# PROBLEM DETAILS:
Reproduce each of the following items verbatim, line for line.
=== RECORDS SHOWN ===
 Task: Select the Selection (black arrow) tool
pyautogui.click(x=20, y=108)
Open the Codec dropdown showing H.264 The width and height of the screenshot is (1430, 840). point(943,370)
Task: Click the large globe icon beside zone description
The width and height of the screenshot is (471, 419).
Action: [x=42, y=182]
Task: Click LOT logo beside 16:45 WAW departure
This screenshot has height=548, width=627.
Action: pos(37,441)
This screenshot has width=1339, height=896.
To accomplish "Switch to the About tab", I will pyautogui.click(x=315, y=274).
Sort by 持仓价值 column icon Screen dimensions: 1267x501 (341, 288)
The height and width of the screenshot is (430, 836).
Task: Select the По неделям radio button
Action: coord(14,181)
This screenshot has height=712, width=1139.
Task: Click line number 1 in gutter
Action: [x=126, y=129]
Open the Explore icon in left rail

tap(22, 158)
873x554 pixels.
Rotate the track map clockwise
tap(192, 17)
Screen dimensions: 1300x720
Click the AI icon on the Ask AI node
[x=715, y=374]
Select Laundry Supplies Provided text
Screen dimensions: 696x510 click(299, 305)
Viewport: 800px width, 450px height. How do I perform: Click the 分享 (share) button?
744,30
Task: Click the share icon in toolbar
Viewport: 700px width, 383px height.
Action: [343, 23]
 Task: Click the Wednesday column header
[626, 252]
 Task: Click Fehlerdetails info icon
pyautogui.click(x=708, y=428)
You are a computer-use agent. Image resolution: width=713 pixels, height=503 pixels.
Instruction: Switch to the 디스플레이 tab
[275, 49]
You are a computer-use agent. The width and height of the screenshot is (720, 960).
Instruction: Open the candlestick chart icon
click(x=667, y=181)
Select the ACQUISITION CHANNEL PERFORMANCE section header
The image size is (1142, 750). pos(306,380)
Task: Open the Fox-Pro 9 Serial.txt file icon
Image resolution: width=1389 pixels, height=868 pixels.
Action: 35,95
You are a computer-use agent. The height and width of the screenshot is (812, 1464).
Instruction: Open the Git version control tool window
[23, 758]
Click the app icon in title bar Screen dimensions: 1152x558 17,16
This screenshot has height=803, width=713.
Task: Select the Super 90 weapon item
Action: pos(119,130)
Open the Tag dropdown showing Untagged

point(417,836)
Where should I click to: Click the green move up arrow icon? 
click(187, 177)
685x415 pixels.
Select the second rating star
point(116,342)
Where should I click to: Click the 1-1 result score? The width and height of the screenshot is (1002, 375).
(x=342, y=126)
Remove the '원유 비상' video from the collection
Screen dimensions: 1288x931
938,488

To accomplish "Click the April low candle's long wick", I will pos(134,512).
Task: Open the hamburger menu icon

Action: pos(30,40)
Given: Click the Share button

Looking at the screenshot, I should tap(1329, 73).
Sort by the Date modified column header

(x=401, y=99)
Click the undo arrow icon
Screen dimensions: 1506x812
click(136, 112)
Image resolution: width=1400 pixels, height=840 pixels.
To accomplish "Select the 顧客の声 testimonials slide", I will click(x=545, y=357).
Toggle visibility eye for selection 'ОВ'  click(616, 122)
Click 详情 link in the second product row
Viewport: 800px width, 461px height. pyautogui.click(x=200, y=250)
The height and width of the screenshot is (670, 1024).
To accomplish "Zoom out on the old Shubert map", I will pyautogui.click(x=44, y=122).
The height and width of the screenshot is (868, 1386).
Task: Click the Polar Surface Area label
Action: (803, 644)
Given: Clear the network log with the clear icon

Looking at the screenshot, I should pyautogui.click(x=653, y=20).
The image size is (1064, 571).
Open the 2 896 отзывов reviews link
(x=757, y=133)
===
# FULL ANSWER:
 Task: Select the Selection (black arrow) tool
pyautogui.click(x=20, y=108)
Open the Codec dropdown showing H.264 The width and height of the screenshot is (1430, 840). point(943,370)
Task: Click the large globe icon beside zone description
The width and height of the screenshot is (471, 419).
Action: [x=42, y=182]
Task: Click LOT logo beside 16:45 WAW departure
This screenshot has height=548, width=627.
Action: pos(37,441)
This screenshot has width=1339, height=896.
To accomplish "Switch to the About tab", I will pyautogui.click(x=315, y=274).
Sort by 持仓价值 column icon Screen dimensions: 1267x501 (341, 288)
The height and width of the screenshot is (430, 836).
Task: Select the По неделям radio button
Action: coord(14,181)
This screenshot has height=712, width=1139.
Task: Click line number 1 in gutter
Action: [x=126, y=129]
Open the Explore icon in left rail

tap(22, 158)
873x554 pixels.
Rotate the track map clockwise
tap(192, 17)
Screen dimensions: 1300x720
Click the AI icon on the Ask AI node
[x=715, y=374]
Select Laundry Supplies Provided text
Screen dimensions: 696x510 click(299, 305)
Viewport: 800px width, 450px height. How do I perform: Click the 分享 (share) button?
744,30
Task: Click the share icon in toolbar
Viewport: 700px width, 383px height.
Action: [343, 23]
 Task: Click the Wednesday column header
[626, 252]
 Task: Click Fehlerdetails info icon
pyautogui.click(x=708, y=428)
You are a computer-use agent. Image resolution: width=713 pixels, height=503 pixels.
Instruction: Switch to the 디스플레이 tab
[275, 49]
You are a computer-use agent. The width and height of the screenshot is (720, 960).
Instruction: Open the candlestick chart icon
click(x=667, y=181)
Select the ACQUISITION CHANNEL PERFORMANCE section header
The image size is (1142, 750). pos(306,380)
Task: Open the Fox-Pro 9 Serial.txt file icon
Image resolution: width=1389 pixels, height=868 pixels.
Action: 35,95
You are a computer-use agent. The height and width of the screenshot is (812, 1464).
Instruction: Open the Git version control tool window
[23, 758]
Click the app icon in title bar Screen dimensions: 1152x558 17,16
This screenshot has height=803, width=713.
Task: Select the Super 90 weapon item
Action: pos(119,130)
Open the Tag dropdown showing Untagged

point(417,836)
Where should I click to: Click the green move up arrow icon? 
click(187, 177)
685x415 pixels.
Select the second rating star
point(116,342)
Where should I click to: Click the 1-1 result score? The width and height of the screenshot is (1002, 375).
(x=342, y=126)
Remove the '원유 비상' video from the collection
Screen dimensions: 1288x931
938,488

To accomplish "Click the April low candle's long wick", I will pos(134,512).
Task: Open the hamburger menu icon

Action: pos(30,40)
Given: Click the Share button

Looking at the screenshot, I should tap(1329, 73).
Sort by the Date modified column header

(x=401, y=99)
Click the undo arrow icon
Screen dimensions: 1506x812
click(136, 112)
Image resolution: width=1400 pixels, height=840 pixels.
To accomplish "Select the 顧客の声 testimonials slide", I will click(x=545, y=357).
Toggle visibility eye for selection 'ОВ'  click(616, 122)
Click 详情 link in the second product row
Viewport: 800px width, 461px height. pyautogui.click(x=200, y=250)
The height and width of the screenshot is (670, 1024).
To accomplish "Zoom out on the old Shubert map", I will pyautogui.click(x=44, y=122).
The height and width of the screenshot is (868, 1386).
Task: Click the Polar Surface Area label
Action: (803, 644)
Given: Clear the network log with the clear icon

Looking at the screenshot, I should pyautogui.click(x=653, y=20).
The image size is (1064, 571).
Open the 2 896 отзывов reviews link
(x=757, y=133)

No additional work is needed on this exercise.